Some of the experimentally modified genes seem to be particularly interesting, since they are known regulators of myoblast proliferation and differentiation. Neuregulins have been described as myokines that exert relevant effects on myogenesis and the regulation of muscle metabolism (Gumà et al. 2010; Juretić et al. 2012). Oncostatin M (OSM), an IL-6 family cytokine, inhibits proliferation of myoblasts by cyclin D1 protein reduction (Kim et al. 2008) and inhibits myoblast differentiation via downregulation of MyoD and MEF2 transcription activity and stimulation of Id1 and Id2 proteins (Xiao et al. 2011). Interestingly, the presence of palmitate slightly downregulated myostatin, a negative factor for muscle cell growth and differentiation, and upregulated genes encoding health benefit myokines (Table 6). The protein products of Fgf21 and Chia counteract cytokine-mediated inflammation and insulin resistance in skeletal muscle (Lee et al. 2012; Görgens et al. 2014).
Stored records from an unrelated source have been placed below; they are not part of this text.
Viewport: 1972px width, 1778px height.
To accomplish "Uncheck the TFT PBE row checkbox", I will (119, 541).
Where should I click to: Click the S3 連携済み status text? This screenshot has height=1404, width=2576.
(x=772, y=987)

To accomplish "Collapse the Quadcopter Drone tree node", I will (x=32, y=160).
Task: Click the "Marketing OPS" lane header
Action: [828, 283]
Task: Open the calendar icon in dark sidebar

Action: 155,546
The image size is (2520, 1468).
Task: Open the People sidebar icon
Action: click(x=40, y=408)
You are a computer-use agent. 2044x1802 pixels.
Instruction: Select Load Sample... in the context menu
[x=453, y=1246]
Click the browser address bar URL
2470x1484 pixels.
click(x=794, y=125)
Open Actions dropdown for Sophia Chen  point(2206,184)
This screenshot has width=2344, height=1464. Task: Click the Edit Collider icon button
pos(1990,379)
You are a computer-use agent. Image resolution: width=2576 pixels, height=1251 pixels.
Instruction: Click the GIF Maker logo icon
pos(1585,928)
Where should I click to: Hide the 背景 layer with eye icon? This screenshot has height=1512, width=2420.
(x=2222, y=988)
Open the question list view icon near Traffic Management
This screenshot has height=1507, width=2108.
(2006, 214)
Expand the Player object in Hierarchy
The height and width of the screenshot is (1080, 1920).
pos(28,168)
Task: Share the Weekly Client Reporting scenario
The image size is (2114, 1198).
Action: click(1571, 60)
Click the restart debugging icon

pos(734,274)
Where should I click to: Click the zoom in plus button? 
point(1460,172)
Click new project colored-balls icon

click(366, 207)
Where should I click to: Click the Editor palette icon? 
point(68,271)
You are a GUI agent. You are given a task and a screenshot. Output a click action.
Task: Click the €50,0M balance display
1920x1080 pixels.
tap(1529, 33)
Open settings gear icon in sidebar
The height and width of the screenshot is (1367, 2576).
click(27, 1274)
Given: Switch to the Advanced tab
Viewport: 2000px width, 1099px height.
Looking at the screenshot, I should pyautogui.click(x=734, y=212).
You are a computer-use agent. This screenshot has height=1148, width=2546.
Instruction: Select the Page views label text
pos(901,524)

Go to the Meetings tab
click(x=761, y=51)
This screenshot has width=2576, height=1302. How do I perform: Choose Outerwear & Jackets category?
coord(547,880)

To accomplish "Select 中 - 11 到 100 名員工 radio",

In our study, exposure to palmitate upregulated the expression of genes encoding these factors (Table 6), suggesting the complex alteration of myoblast microenvironment. Recently, Yang et al. (2013) found a negative effect of high palmitate (0.2–0.6 mmol/l) on C2C12 myotubes, manifested by a drop in expression of the health benefit myokines (FGF21, FnDC5, CTRP15). This apparent discrepancy with our results indicates that the effects of palmitate on myogenic cell secretome could be dose dependent. Alternatively, these differential effects could result from different susceptibility of myotubes and myoblasts to palmitate, or could indicate indirect effects, which appear during 48 h of treatment.

Another group enriched with genes modified by palmitate supplementation was associated with metalloendopeptidase activity (Table 7). We found several genes encoding ADAM, ADAMTS, and ADAMTS-like proteins, which were already described in differentiating C2C12 myocytes (Henningsen et al. 2010). Among the metallopeptidases, downregulated by palmitate in myoblasts was fibroblast activation protein (Fab), an integral membrane serine peptidase. The role of Fab in myogenic cells is unknown; however, this protein is crucial for tumor invasion and metastasis (Ding et al. 2014). It therefore cannot be excluded that the decreased expression of Fab in myoblasts affects cell abilities of matrix adhesion and migration and, in turn, cellular growth.

In conclusion, the results of our study indicate that addition of palmitate, whether acting directly or indirectly, can modify expression of genes associated with (1) myoblast responsiveness to hormones and growth factors, (2) cytokine and growth factor expression, and (3) regulation of cell-cell cell-matrix communication. Such alterations can affect myoblast growth and differentiation; however, further studies in this field are required.